D’autres problèmes de santé publique sont associés à l’insuffisance de la collecte des ordures. Les services publics n’évacuent pas les ordures et de surcroît, les fosses d’aisance ne sont pas vidées régulièrement. À cela s’ajoute la vétusté des systèmes d’égouts, lesquels sont toujours engorgés par des immondices car dans les bidonvilles comme dans les quartiers résidentiels, les habitants se débarrassent de leurs ordures dès qu’il pleut. Une situation qui est répugnante, due à un manque d’éducation et de civisme ainsi qu’à un manque de respect pour les autres citoyens et les institutions étatiques. À titre d’exemple, le taux extraordinairement élevé de mortalité infantile observé à Cité

Soleil semble être la conséquence de ce déplorable état de choses (Cornevin 1993).
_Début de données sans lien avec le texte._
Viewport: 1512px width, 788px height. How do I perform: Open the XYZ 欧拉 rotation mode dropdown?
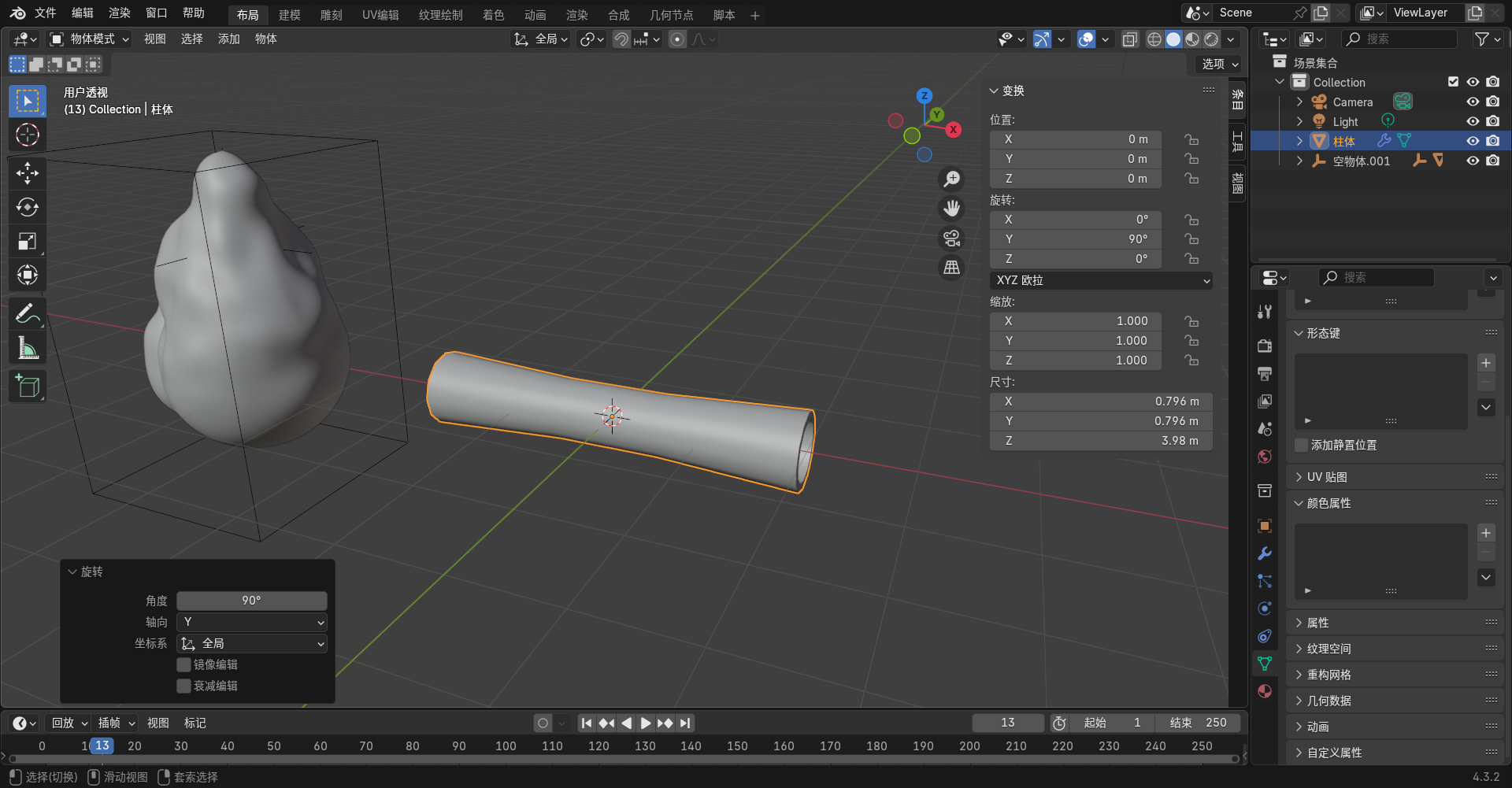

Des efforts sont quand même déployés pour contrer ce fléau. En 2008, 208 poubelles ont été déployées le long des principaux axes de la région métropolitaine afin de collecter 60 % des déchets produits dans la région et de les déverser dans la décharge de Truitier au nord de la capitale (MTPTC, 2014). En ce qui concerne la gestion des déchets solides, un programme du MTPTC a été réalisé dans le cadre d’un projet pilote financé par la BID afin de moderniser la gestion des déchets solides. Ce projet a permis de déplacer et de stocker 54 % du volume des déchets produits, soit environ 468 554,04 mètres cubes pour une période de huit mois (MTPTC, 2014). Des compléments d’informations sur le rôle du MTPTC en tant qu’acteur de l’APD seront apportés au chapitre trois traitant des principaux acteurs locaux de l’APD en Haïti.